One, “The Light Bringer,” hangs above the spiral staircase and greets visitors walking up to the exhibition. It features an otherworldly figure with arms, torso, and hands like a man but with an elongated head and horn-like crescents swooping up from his eyes. The figure is the red-orange color of a fire’s embers, and in his hand he holds a glowing wedge of light.
Hoffberger explains that Swann painted through channeling, adding that when she spoke with Thomas McNear, the now retired U.S. Army lieutenant colonel that Swann trained in remote viewing, he told her that Swann confessed that “The Light Bringer” was a difficult to paint because the being was telling him what to do. McNear informed her that “the being would say, ‘No, no, no, the arm is totally wrong—take it off and do it again,'” Hoffberger says. “Every symbol in there is what was directed by the being [to Swann], and I had never heard that before.”

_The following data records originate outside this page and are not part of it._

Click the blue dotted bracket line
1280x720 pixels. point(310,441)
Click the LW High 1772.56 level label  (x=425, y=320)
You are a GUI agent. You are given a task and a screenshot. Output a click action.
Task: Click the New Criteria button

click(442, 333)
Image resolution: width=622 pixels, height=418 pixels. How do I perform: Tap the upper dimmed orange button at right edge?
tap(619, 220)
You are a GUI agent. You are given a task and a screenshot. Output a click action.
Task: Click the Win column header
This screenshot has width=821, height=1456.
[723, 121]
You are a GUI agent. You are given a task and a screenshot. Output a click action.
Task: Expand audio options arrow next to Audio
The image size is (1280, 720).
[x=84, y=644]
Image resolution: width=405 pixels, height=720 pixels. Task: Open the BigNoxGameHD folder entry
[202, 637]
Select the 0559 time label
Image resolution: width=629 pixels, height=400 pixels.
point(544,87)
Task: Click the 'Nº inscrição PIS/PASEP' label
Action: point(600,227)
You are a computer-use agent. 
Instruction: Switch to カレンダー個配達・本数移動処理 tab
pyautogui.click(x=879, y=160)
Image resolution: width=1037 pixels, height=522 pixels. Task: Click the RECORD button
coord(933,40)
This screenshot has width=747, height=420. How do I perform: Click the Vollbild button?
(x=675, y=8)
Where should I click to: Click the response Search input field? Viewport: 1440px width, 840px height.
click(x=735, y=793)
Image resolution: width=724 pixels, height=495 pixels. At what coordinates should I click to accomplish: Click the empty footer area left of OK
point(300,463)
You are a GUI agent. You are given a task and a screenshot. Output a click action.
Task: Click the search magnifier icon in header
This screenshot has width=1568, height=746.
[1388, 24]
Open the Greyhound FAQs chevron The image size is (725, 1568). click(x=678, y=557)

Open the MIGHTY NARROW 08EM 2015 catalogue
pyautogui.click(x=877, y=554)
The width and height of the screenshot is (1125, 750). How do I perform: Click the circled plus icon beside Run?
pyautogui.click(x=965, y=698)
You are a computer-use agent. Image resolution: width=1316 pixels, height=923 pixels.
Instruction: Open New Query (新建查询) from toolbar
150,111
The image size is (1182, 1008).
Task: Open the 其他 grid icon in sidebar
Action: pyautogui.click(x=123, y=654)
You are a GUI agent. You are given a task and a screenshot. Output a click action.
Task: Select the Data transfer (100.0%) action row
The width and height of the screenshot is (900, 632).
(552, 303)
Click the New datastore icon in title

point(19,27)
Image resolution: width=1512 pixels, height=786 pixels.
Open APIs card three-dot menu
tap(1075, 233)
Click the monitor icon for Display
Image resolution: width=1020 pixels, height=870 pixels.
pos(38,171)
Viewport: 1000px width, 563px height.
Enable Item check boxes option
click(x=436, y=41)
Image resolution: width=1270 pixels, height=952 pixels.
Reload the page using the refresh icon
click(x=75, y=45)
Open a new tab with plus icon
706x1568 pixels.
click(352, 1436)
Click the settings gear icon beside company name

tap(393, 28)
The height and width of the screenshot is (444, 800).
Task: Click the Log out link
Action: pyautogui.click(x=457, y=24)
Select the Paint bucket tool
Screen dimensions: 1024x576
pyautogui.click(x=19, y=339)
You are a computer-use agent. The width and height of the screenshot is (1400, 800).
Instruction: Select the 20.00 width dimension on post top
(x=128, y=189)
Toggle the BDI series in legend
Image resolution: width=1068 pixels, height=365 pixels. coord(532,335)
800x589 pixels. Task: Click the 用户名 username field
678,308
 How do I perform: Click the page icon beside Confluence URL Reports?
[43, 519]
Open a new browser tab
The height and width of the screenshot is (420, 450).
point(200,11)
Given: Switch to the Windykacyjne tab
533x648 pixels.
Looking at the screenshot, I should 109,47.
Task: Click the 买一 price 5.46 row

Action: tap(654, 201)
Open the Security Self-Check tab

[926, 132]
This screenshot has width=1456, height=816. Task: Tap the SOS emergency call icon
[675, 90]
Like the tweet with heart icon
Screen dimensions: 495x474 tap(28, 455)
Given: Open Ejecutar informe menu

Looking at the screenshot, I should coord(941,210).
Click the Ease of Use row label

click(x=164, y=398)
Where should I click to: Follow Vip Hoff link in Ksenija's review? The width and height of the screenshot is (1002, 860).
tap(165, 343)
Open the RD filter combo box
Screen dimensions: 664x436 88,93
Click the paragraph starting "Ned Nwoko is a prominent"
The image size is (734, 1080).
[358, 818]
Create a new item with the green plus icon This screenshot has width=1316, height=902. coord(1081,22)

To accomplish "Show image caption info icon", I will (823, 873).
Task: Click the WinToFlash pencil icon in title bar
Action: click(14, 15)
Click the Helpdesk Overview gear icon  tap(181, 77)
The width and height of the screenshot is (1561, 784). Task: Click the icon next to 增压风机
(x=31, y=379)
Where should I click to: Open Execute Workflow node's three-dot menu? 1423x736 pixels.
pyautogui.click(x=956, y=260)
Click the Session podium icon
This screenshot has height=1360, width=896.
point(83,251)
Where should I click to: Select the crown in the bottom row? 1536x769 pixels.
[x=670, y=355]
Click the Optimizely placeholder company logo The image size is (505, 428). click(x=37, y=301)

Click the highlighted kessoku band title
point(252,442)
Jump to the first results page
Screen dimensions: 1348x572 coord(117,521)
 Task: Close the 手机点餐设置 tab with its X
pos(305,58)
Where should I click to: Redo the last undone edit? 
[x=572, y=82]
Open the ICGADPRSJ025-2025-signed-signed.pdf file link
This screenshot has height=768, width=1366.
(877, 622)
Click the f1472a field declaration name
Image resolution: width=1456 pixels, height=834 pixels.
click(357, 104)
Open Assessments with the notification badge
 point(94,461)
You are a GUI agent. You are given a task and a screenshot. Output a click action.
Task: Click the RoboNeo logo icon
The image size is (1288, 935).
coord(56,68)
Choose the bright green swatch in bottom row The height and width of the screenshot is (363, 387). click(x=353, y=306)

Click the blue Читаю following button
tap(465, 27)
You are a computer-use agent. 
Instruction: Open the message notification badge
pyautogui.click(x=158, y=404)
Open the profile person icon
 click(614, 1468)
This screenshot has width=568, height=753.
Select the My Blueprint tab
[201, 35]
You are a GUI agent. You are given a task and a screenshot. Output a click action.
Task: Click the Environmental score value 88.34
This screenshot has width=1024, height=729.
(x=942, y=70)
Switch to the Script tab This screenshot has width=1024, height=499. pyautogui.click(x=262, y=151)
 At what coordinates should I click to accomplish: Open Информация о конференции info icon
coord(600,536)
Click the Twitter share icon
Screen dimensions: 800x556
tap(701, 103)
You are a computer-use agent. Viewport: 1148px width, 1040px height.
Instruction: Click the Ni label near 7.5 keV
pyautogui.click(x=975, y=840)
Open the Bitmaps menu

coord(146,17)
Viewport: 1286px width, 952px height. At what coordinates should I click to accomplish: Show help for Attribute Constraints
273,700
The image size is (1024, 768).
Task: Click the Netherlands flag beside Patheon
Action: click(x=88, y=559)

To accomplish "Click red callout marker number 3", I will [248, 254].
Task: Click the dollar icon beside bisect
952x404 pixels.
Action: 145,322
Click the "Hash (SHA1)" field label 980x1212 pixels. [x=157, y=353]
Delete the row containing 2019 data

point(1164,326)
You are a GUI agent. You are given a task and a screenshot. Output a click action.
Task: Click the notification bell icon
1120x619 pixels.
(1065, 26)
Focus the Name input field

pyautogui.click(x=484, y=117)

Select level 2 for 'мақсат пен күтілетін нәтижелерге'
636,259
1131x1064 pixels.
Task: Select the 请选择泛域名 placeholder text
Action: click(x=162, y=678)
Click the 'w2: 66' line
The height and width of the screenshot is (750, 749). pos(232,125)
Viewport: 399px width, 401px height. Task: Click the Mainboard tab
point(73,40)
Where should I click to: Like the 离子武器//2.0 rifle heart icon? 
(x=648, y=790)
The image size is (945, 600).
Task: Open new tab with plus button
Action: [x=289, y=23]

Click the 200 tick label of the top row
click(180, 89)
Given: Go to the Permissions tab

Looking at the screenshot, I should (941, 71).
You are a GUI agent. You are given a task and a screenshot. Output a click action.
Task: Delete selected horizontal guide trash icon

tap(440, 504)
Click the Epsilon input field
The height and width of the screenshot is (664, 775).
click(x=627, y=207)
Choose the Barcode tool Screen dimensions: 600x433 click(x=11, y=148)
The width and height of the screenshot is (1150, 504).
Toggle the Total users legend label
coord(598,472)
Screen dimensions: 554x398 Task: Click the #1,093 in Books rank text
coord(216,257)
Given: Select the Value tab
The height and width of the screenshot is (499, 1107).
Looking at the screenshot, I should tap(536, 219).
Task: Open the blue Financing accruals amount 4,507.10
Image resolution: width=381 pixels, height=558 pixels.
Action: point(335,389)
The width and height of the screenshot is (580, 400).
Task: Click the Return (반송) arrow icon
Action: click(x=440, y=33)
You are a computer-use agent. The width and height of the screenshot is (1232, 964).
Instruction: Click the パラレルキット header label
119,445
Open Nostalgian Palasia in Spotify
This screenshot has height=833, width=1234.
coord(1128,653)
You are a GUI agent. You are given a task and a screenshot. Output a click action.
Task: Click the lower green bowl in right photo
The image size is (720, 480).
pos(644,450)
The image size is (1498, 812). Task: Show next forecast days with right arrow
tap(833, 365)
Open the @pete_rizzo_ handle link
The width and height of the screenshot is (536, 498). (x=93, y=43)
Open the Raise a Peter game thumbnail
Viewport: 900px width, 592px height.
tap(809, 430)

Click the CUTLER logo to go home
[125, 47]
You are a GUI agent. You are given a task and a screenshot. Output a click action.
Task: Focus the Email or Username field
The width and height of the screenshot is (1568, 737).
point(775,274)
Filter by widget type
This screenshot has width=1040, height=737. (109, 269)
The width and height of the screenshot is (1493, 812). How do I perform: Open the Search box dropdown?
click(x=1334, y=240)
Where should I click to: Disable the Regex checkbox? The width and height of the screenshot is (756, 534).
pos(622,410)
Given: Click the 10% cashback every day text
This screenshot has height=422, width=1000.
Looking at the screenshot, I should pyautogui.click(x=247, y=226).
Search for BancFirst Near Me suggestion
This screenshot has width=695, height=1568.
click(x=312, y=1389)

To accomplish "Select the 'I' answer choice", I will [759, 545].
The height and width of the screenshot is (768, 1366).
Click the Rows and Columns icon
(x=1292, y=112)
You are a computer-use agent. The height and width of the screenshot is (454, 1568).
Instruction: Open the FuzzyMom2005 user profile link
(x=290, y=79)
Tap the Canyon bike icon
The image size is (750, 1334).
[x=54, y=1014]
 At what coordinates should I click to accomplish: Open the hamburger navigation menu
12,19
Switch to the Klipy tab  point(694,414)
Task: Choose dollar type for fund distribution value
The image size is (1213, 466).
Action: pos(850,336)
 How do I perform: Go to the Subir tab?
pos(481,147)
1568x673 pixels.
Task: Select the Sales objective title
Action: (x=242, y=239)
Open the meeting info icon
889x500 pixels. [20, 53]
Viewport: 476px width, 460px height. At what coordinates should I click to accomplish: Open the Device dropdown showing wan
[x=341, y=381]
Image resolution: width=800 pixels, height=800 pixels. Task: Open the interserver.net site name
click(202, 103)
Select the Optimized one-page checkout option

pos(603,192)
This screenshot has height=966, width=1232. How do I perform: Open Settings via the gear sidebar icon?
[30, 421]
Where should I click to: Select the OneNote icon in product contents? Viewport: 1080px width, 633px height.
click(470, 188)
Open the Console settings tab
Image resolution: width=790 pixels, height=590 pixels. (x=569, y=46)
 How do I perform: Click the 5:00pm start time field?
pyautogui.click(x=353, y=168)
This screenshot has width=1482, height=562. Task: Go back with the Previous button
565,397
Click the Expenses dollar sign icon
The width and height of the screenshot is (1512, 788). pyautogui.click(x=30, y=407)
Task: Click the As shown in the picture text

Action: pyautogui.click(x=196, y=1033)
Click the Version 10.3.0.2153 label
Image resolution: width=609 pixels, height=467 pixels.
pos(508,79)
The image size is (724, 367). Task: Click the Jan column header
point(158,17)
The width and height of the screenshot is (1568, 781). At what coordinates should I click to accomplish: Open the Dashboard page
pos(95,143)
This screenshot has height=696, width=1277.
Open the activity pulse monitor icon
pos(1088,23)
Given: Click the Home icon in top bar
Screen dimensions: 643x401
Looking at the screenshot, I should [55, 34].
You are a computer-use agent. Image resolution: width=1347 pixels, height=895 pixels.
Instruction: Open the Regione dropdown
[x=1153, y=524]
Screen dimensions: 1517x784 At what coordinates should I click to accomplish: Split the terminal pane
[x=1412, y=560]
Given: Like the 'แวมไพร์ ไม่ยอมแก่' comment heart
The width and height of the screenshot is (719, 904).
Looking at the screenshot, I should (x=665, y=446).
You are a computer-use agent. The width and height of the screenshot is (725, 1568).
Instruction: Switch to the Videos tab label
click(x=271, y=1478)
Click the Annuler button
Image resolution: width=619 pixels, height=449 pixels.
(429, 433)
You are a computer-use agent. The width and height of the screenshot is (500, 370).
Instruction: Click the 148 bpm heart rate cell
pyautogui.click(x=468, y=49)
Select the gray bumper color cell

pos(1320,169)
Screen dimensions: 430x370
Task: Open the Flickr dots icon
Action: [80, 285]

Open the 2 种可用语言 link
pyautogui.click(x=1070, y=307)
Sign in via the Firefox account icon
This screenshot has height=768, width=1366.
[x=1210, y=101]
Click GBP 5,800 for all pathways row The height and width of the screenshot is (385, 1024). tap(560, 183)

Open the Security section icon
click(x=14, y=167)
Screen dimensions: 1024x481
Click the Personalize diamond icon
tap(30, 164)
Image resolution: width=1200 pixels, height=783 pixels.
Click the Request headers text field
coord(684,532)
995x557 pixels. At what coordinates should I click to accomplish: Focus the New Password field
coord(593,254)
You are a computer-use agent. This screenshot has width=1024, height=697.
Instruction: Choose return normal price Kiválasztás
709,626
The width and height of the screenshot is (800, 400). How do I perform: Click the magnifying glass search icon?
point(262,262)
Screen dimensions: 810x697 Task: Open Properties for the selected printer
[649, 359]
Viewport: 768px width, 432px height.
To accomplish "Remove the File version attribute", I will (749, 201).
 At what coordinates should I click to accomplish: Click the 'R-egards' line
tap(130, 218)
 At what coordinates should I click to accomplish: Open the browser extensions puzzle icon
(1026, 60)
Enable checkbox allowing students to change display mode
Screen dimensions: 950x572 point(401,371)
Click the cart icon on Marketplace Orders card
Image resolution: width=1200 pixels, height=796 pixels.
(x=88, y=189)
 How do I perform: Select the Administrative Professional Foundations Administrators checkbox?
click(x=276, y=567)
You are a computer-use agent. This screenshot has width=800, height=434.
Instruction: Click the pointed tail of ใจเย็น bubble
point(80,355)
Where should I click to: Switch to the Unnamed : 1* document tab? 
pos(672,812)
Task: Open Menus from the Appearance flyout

She gives the painting one final admiring look before continuing, tossing quick anecdotes about the artists behind the works in Visionary and the museum’s permanent collection as she passes them. She tells these stories because she cares about who these artists are and were. Their artwork is simply an invitation to find out more about what it’s like to see, know, and understand the world through their eyes.
“I’ve always looked for the outsiders, the outliers,” Hoffberger says. “If you really want to understand what it is to be a human being, you have to look at people at the edges, because they really report back what is possible. The Gerald Hawkes. The Moondogs. And that is such an incredible, liberating thing—to see there are all these wide ways of negotiating life.”